The reissue of Superbrew’s Africa Aroha -- I have the vinyl from about ’87 -- confirms that things were, if not better, then certainly more innovative and musically interesting, in ye olden days.
Superbrew were a short-lived ensemble of exceptional and seasoned players helmed by multi-instrumentalist Jim Langabeer (if you could blow down it, he could) and drummer Barry Young.
Within their ranks were electric bassist Kenny Pearson (killed in a car accident not too many years later), fluid guitarist Graeme Webb, a horn section of David Colven, Stu Martin and Rick Robertson (the latter the founder of hip-hop conscious DIG, Directions in Groove, in Sydney), and percussion player Brian Waddell.
Africa Aroha captured them on the cusp of Coltrane and Soweto township jive (around the same time as Paul Simon’s Graceland) but with Pearson pulling in some Stanley Clarke funk-snap.
This was jazz which also possessed that conspicuously absent ingredient in contemporary forms: fun.

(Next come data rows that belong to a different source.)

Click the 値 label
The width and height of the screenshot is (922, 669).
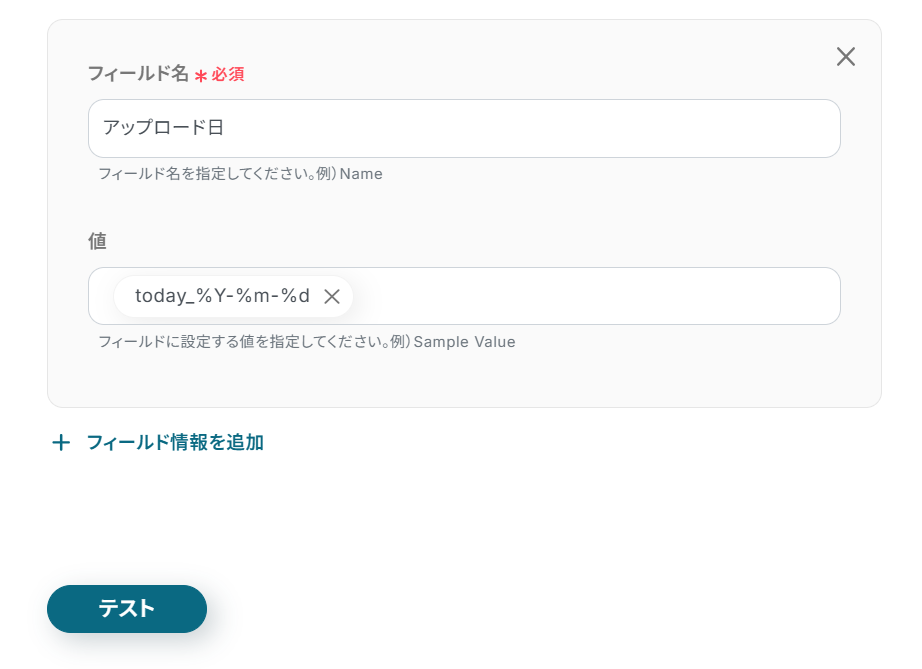[97, 241]
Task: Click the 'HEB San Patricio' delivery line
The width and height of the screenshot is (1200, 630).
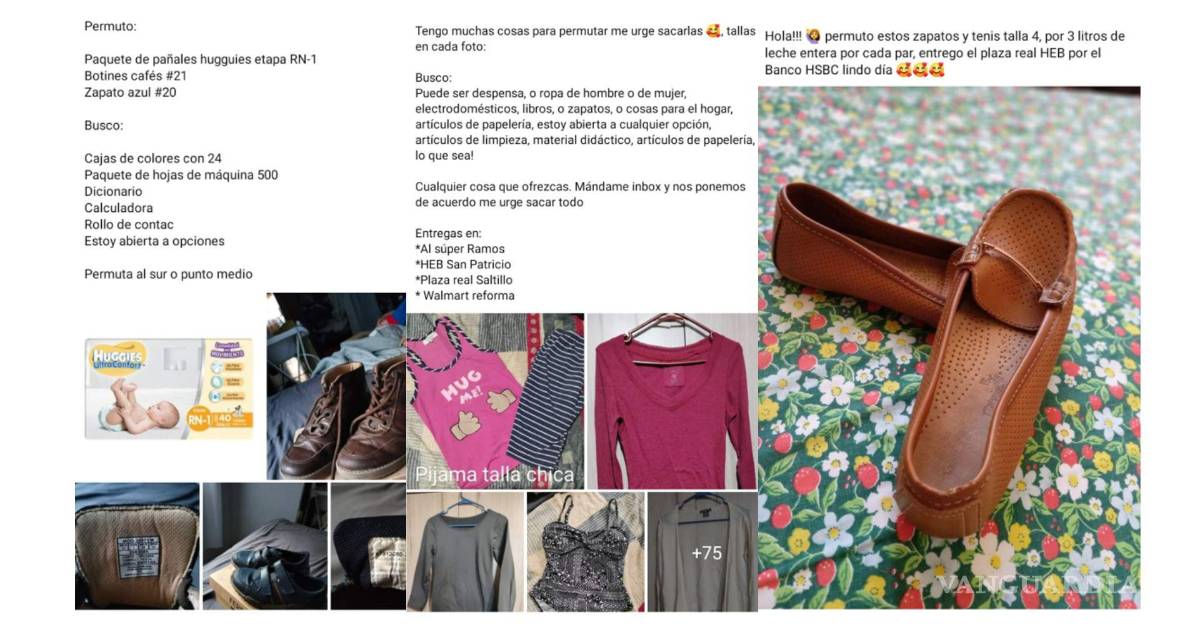Action: coord(463,264)
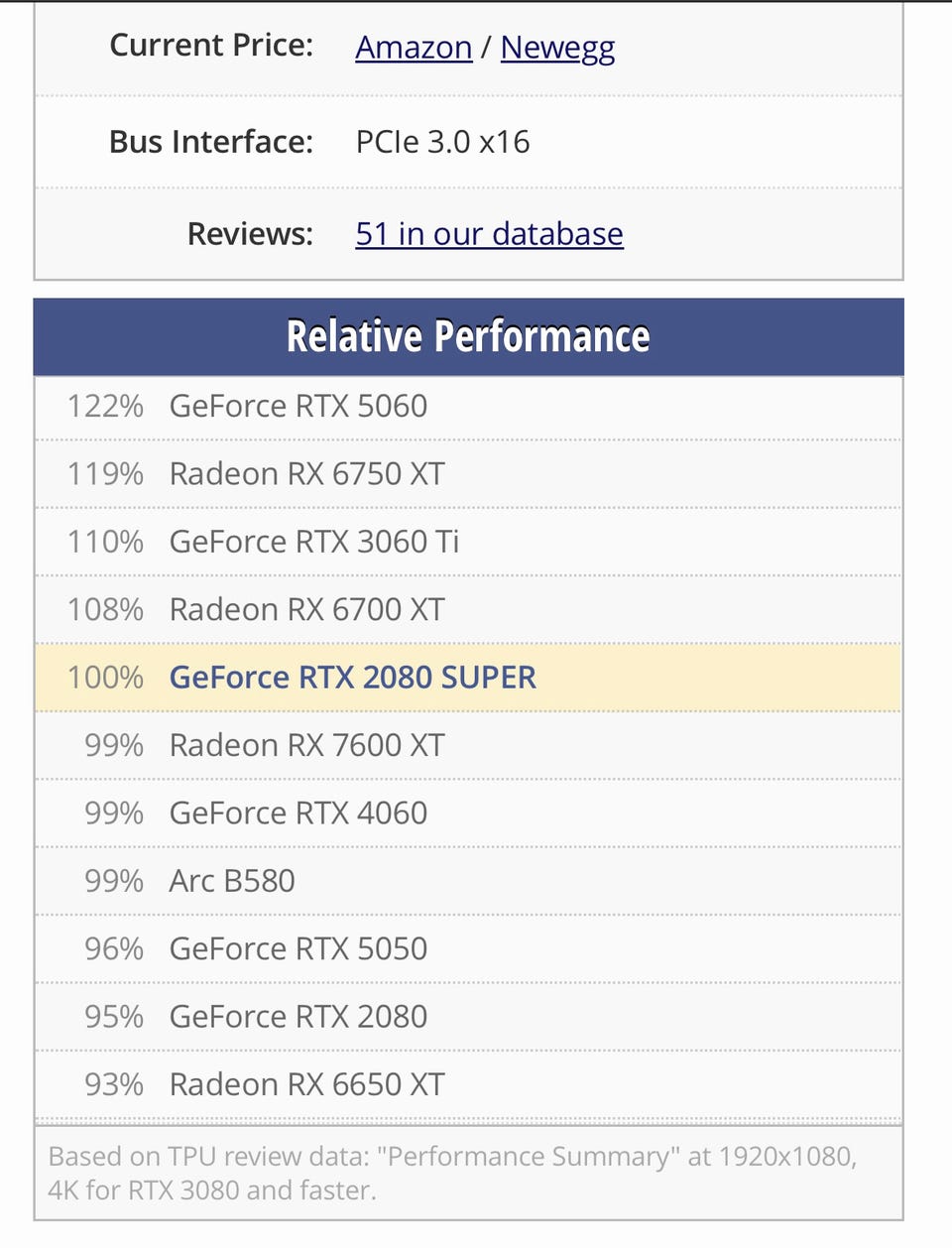952x1248 pixels.
Task: Click highlighted GeForce RTX 2080 SUPER row
Action: tap(468, 678)
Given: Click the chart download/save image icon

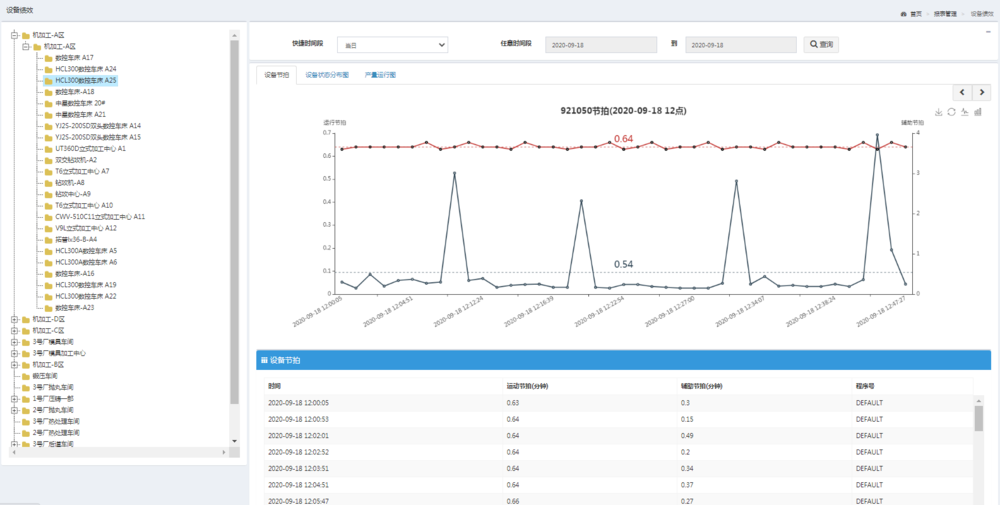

Africa Aroha includes their take on Nock’s sprightly In Out and Around; Dollar Brand’s Soweto-groove Namibia; Coltrane’s Afro Blue; and Young’s Agbekor, a Afrobeat/Manu Dibango-soul makossa exploration reaching towards Ornette Coleman.
And in the final track, Langabeer’s restful Aroha, they invented a kind of Ellington’n’Pacific soul.
For innovation, experimentation and heartfelt spiritual jazz, Africa Aroha has rarely been matched in Aotearoa in more than two decades.